PROVIDED RECORDS.
┏━━
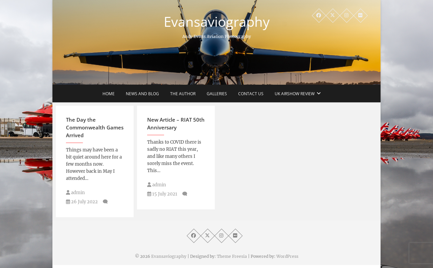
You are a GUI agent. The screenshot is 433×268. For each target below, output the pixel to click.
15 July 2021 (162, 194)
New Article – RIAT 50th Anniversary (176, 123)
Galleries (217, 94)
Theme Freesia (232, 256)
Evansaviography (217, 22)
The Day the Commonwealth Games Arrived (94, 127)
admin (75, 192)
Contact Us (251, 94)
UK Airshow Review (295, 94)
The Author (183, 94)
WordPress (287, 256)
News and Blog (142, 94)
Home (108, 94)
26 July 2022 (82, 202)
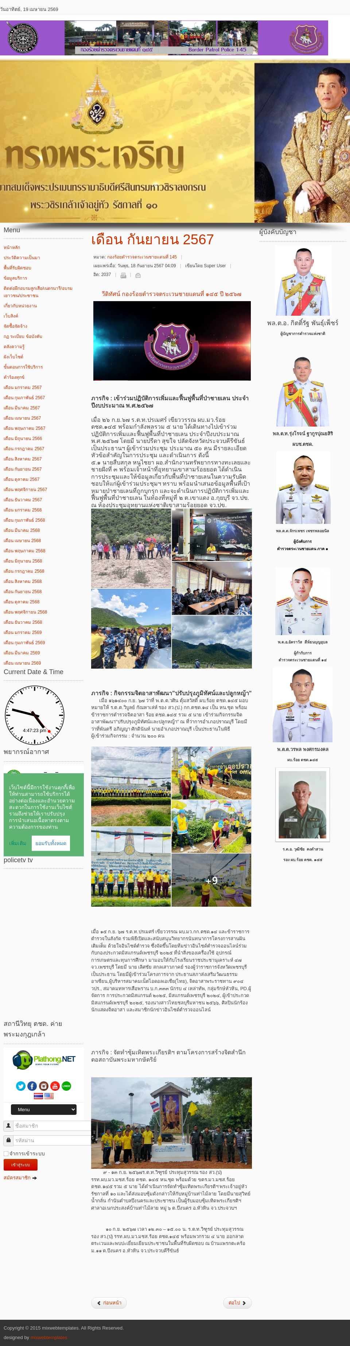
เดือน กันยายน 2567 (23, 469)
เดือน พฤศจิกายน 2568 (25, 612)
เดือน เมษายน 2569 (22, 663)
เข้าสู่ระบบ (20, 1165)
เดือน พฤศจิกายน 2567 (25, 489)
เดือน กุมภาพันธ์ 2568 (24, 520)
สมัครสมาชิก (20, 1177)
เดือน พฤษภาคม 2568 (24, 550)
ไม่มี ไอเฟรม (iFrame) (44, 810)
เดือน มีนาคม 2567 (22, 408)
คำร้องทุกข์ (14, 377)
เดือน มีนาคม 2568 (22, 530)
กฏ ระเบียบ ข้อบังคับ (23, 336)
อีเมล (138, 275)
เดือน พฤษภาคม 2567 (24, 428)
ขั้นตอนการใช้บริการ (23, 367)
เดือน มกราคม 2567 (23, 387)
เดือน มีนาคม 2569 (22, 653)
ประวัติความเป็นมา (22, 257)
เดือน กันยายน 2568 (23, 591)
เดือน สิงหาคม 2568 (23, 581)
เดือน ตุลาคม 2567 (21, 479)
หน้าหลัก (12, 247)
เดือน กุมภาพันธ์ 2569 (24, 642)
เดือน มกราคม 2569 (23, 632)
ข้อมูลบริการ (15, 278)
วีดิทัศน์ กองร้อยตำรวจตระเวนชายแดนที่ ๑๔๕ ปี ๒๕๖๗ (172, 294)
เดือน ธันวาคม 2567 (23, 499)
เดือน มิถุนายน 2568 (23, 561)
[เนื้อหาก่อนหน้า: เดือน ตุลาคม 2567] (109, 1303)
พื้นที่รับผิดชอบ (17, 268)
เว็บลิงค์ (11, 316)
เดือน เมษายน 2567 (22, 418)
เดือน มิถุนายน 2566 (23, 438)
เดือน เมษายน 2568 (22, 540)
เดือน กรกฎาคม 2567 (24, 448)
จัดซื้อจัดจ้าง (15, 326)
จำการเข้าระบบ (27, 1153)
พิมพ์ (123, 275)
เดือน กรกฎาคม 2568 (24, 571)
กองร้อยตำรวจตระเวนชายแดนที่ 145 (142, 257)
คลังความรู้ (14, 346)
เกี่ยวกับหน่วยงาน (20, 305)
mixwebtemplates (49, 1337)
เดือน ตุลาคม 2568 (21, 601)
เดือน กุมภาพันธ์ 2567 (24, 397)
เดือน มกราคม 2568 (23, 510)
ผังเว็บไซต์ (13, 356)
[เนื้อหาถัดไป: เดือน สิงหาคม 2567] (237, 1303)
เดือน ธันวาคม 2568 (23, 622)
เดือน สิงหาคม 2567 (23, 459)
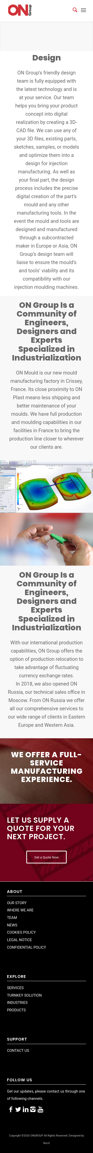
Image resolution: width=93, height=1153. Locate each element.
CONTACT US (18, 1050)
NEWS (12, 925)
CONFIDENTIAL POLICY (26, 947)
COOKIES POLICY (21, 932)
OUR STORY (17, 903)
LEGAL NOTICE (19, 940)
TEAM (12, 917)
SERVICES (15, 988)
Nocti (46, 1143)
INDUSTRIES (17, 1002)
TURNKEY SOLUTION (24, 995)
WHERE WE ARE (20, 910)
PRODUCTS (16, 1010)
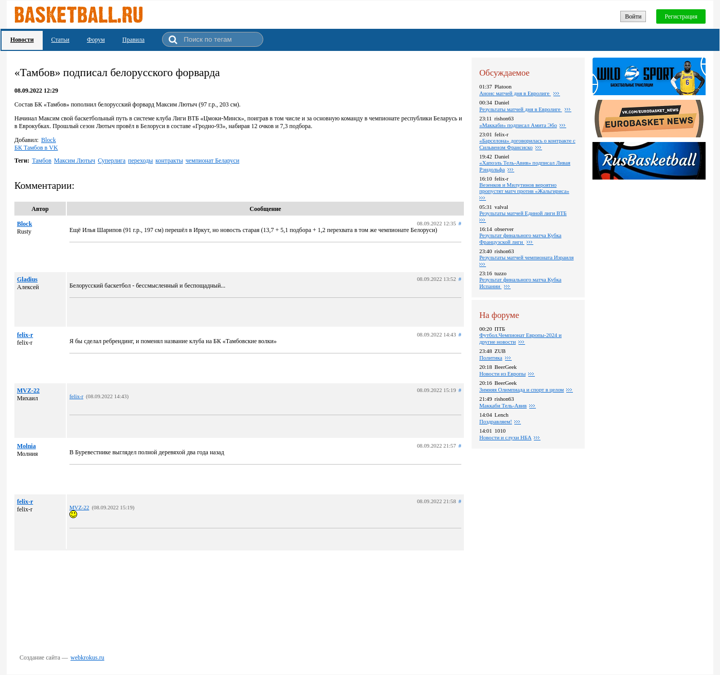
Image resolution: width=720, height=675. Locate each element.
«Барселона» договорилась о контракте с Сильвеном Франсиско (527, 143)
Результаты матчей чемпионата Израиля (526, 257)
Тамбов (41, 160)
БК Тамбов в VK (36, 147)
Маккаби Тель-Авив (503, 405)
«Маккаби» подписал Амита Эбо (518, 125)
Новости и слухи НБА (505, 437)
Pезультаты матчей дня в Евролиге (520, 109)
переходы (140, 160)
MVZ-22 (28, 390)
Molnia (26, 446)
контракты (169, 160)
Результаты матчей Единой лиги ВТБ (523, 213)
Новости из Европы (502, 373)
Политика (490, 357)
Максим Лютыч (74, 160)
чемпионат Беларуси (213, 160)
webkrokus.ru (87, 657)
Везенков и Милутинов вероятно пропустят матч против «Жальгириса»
┗━━
┏━━
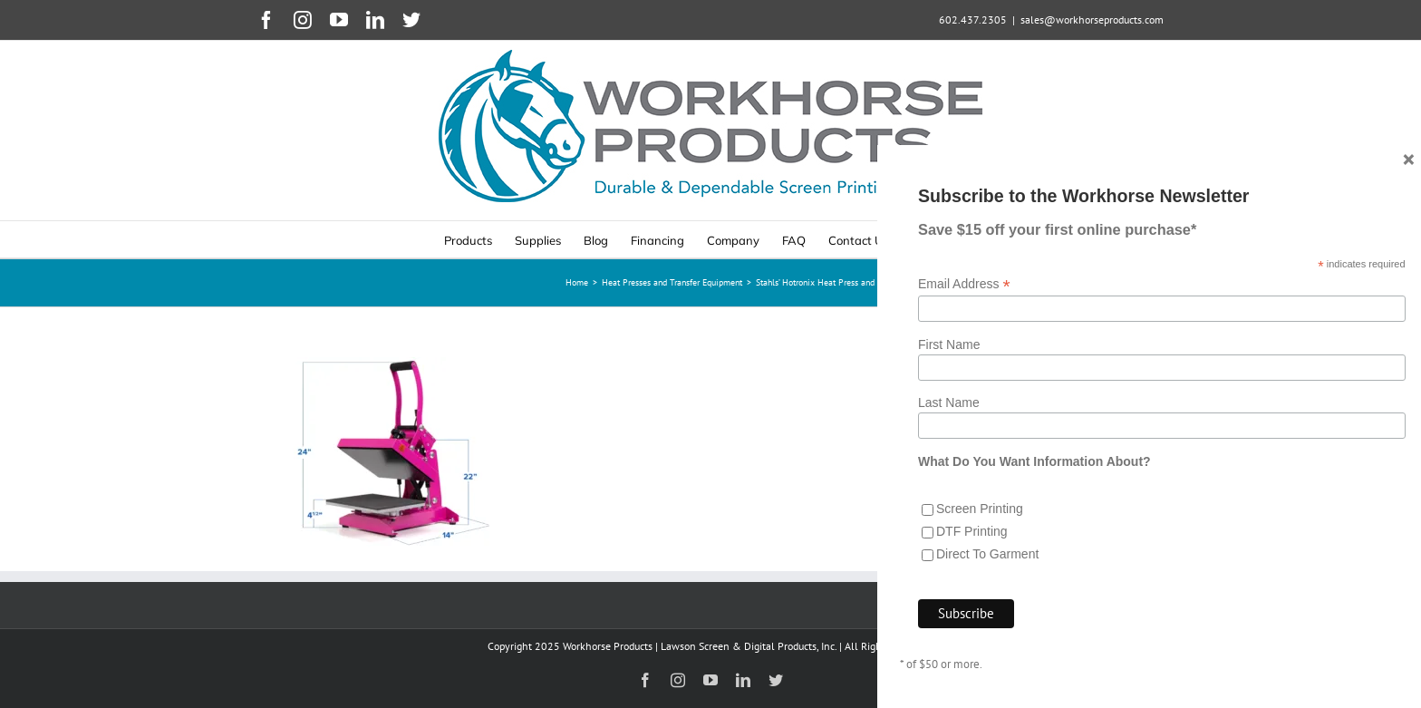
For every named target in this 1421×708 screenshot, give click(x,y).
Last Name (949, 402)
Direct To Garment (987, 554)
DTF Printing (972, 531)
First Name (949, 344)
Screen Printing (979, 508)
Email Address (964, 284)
┗━━
PROBLEM REQUIREMENTS. Output, as a numbered list with blank lines omitted, the part of the records that opens with the line containing "DTF Printing (972, 531)" and closes with the line containing "Email Address (964, 284)".

THE SOLUTION.
1. DTF Printing (972, 531)
2. First Name (949, 344)
3. Screen Printing (979, 508)
4. Email Address (964, 284)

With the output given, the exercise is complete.